No, we are not suffering from any lack of "information" about the true state of the Church Militant in this time of apostasy and betrayal. We are simply suffering from a lack of courage to ask for the graces to accept this information and to act in accord with it no matter the consequences that might occur as result of our doing so.

 

We must, as the consecrated slaves of Our Blessed Lord and Saviour Jesus Christ through the Sorrowful and Immaculate Heart of Mary, pray as many Rosaries each day as our states-in-life permit, attempting to plant a few seeds by means of those Rosaries and our other prayers and penances and sacrifices and mortifications and sufferings and humiliations for a true restoration of the Church Militant on earth, one that will come in God's Holy Providence as He Wills it to come so that the errors of inter-related errors of Modernity and Modernism that have deceived so many hundreds of millions of souls will be wiped away and the Catholic Faith is seen once again as the sole means of personal and social order.

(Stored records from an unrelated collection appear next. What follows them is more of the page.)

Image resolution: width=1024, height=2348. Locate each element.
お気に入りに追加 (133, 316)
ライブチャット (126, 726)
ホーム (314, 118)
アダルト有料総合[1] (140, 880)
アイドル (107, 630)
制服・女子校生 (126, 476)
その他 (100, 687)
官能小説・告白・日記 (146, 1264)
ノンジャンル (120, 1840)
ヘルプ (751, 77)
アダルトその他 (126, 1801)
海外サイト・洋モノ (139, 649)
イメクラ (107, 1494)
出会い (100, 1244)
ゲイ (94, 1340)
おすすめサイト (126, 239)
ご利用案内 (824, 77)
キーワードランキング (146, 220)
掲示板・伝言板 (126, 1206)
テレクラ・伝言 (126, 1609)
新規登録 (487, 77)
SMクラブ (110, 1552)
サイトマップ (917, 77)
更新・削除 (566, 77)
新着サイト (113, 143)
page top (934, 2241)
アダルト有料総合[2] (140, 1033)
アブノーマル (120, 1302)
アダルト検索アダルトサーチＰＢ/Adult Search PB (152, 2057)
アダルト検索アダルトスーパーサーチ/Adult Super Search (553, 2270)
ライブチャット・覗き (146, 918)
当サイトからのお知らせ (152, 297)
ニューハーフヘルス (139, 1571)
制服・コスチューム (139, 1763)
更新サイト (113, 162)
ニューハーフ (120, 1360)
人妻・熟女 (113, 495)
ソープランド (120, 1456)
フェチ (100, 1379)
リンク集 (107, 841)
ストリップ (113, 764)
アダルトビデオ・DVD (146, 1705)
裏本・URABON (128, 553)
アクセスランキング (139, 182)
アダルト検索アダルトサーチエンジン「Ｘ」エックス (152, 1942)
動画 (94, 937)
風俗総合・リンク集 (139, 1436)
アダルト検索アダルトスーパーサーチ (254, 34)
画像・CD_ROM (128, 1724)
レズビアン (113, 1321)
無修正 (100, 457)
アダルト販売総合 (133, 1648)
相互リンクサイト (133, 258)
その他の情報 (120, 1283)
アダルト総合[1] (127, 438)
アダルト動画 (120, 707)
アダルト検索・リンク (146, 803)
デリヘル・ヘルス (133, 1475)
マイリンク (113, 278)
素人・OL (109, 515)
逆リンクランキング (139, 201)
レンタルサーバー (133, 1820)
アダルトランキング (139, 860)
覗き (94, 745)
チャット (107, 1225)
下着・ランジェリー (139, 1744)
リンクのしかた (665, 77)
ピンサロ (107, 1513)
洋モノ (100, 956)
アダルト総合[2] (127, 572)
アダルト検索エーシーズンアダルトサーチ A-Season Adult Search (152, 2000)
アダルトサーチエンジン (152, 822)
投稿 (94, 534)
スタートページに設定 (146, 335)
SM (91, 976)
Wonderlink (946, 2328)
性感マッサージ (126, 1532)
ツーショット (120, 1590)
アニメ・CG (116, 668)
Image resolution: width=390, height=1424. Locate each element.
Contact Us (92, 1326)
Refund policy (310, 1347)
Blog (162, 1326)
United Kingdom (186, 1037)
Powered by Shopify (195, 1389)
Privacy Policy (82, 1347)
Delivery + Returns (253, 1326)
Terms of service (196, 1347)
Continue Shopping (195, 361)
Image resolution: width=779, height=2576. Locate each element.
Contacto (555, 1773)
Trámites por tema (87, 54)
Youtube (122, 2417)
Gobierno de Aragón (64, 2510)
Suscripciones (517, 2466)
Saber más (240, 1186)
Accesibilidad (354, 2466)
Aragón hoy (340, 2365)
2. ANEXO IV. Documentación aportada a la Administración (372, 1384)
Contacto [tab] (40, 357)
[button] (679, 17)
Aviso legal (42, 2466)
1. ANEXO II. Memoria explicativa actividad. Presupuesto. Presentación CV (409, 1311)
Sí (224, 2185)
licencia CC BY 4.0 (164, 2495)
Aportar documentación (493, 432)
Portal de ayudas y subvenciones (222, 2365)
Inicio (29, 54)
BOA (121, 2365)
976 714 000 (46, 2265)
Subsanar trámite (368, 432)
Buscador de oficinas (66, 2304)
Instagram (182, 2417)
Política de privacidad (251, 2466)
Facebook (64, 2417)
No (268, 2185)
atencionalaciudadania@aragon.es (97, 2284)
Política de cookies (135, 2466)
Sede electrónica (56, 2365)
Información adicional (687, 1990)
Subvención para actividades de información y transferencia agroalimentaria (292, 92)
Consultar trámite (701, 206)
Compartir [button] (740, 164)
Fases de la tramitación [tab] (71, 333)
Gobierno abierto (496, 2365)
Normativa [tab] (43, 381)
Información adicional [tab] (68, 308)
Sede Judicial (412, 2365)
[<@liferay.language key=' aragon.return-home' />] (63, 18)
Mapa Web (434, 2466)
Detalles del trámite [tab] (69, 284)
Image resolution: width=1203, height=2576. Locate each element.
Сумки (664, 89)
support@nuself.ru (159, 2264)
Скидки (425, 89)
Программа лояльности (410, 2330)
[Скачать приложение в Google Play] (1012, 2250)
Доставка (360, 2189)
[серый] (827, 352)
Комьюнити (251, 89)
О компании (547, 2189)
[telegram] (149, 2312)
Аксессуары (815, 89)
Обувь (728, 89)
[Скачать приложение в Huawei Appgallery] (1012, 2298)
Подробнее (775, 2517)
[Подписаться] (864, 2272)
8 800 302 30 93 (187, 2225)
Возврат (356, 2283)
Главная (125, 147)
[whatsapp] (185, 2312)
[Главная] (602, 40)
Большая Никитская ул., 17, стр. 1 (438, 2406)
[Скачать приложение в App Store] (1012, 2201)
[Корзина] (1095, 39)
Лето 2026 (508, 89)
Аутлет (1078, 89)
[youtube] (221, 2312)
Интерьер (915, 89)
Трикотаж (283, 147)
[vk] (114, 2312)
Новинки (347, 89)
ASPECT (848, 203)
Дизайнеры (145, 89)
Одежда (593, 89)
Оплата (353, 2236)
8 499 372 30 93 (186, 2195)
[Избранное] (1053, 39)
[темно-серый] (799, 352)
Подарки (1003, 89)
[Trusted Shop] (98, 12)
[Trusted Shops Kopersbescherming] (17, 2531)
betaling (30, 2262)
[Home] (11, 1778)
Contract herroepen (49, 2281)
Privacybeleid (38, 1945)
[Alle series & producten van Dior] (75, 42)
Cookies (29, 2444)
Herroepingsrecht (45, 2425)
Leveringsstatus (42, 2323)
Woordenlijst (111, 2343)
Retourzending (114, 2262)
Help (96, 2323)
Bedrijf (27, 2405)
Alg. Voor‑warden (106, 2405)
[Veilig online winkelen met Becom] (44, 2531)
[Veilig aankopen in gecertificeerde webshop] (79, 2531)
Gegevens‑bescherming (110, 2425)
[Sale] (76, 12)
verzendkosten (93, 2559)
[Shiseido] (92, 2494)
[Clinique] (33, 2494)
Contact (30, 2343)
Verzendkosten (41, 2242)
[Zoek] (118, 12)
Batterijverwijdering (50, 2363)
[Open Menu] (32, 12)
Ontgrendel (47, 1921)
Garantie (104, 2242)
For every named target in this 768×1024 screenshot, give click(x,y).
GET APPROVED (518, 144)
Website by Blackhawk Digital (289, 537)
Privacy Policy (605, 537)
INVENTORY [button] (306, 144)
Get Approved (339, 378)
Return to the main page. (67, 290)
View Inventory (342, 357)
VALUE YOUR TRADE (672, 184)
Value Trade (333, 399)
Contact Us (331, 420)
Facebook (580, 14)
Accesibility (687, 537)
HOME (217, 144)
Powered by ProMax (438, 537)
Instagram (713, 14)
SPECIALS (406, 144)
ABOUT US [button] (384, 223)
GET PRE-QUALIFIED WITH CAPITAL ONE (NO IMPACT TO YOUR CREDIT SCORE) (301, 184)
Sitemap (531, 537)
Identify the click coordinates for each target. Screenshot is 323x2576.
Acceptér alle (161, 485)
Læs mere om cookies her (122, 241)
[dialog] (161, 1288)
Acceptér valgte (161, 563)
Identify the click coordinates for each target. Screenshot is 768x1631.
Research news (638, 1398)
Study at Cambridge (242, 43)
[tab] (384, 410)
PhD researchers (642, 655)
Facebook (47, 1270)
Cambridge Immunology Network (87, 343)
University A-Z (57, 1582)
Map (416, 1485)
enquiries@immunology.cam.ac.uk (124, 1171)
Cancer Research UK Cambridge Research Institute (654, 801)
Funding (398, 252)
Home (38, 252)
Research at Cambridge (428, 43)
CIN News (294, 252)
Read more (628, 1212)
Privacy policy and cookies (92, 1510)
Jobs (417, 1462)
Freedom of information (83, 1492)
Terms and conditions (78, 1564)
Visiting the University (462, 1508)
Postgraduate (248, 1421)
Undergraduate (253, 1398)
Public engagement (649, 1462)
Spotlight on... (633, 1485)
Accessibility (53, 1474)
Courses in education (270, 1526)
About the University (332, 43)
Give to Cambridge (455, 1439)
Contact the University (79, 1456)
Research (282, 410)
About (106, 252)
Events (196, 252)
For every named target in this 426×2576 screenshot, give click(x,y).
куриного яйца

Immaculate Heart of Mary, triumph soon!

 

Isn't it time to pray a Rosary now?

Vivat Christus Rex! Viva Cristo Rey!

Our Lady of Fatima, pray for us.

Saint Joseph, pray for us.

Saints Peter and Paul, pray for us.

Saint John the Baptist, pray for us.

Saint John the Evangelist, pray for us.

Saint Michael the Archangel, pray for us.

Saint Gabriel the Archangel, pray for us.

Saint Raphael the Archangel, pray for us.

Saints Joachim and Anne, pray for us.

Saints Caspar, Melchior and Balthasar, pray for us.